Hegarty v. Board of Education

*772In a proceeding pursuant to CPLR article 75 to vacate an arbitration award, the petitioner appeals from an order of the Supreme Court, Kings County (Hutcherson, J.), dated November 25, 2002, which denied the petition and confirmed the arbitration award.

Ordered that the order is affirmed, with costs.

The petitioner, a tenured teacher in Community School District 9 of the City of New York, was charged with violating the rules and regulations of the Board of Education of the City of New York (hereinafter the Board), conduct unbecoming his position, and neglect of duty resulting from his alleged submission of fraudulent time sheets seeking payment for educational services never rendered.
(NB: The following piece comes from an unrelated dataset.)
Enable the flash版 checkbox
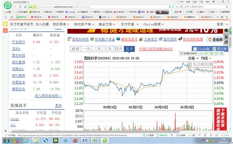233x144 pixels. (195, 49)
After a disciplinary hearing pursuant to Education Law § 3020-a, the charges against the petitioner were upheld and he was dismissed from his employment. The petitioner commenced this proceeding pursuant to CPLR 7511 seeking to vacate the hearing officer’s determination on the ground that the hearing officer was biased against him. The Supreme Court denied the petition and confirmed the arbitration award.

Education Law § 3020-a (5) provides that “[t]he court’s review shall be limited to the grounds set forth in [CPLR 7511].” The grounds for vacating an award thereunder include, inter alia, misconduct, abuse of power, or procedural defects (CPLR 7511 [b] [1] [i], [iii], [iv]). However, “where, as here, the parties are forced to engage in compulsory arbitration, judicial review under CPLR article 75 requires that the ‘award be in accord with due process and supported by adequate evidence in the record’ ” (Matter of Bernstein [Norwich City School Dist. Bd. of Educ.], 282 AD2d 70, 73 [2001], lv denied 96 NY2d 937 [2001], quoting Motor Veh. Mfrs. Assn. of U.S. v State of New York, 75 NY2d 175, 186 [1990]; see Matter of Carroll, 296 AD2d 755, 756 [2002]; Matter of Board of Educ. of Westhampton Beach Union Free School Dist. v Ziparo, 275 AD2d 411 [2000]; Matter of Curley [State Farm Ins. Co.], 269 AD2d 240 [2000]). Moreover, “[arbitration awards may not be vacated even if the court *773concludes that the arbitrator’s interpretation of the agreement misconstrues or disregards its plain meaning or misapplies substantive rules of law, unless it is violative of a strong public policy, is totally irrational, or exceeds a specifically enumerated limitation on his power” (Matter of Wicks Constr. [Green], 295 AD2d 527, 528 [2002]).

The Supreme Court properly determined that the petitioner failed to sustain his burden of establishing that the hearing officer’s determination was arbitrary and capricious, or based on misconduct or bias. Contrary to the petitioner’s contention, he failed to establish that a letter sent by the Chancellor of the Board to all arbitrators pursuant to Education Law § 3020-a prejudiced this particular hearing officer against the petitioner.

Furthermore, the punishment of dismissal was not so disproportionate to the offense, in light of all the circumstances, as to be shocking to one’s sense of fairness (see Matter of Pell v Board of Educ., 34 NY2d 222 [1974]). Santucci, J.P., Florio, Schmidt and Mastro, JJ., concur.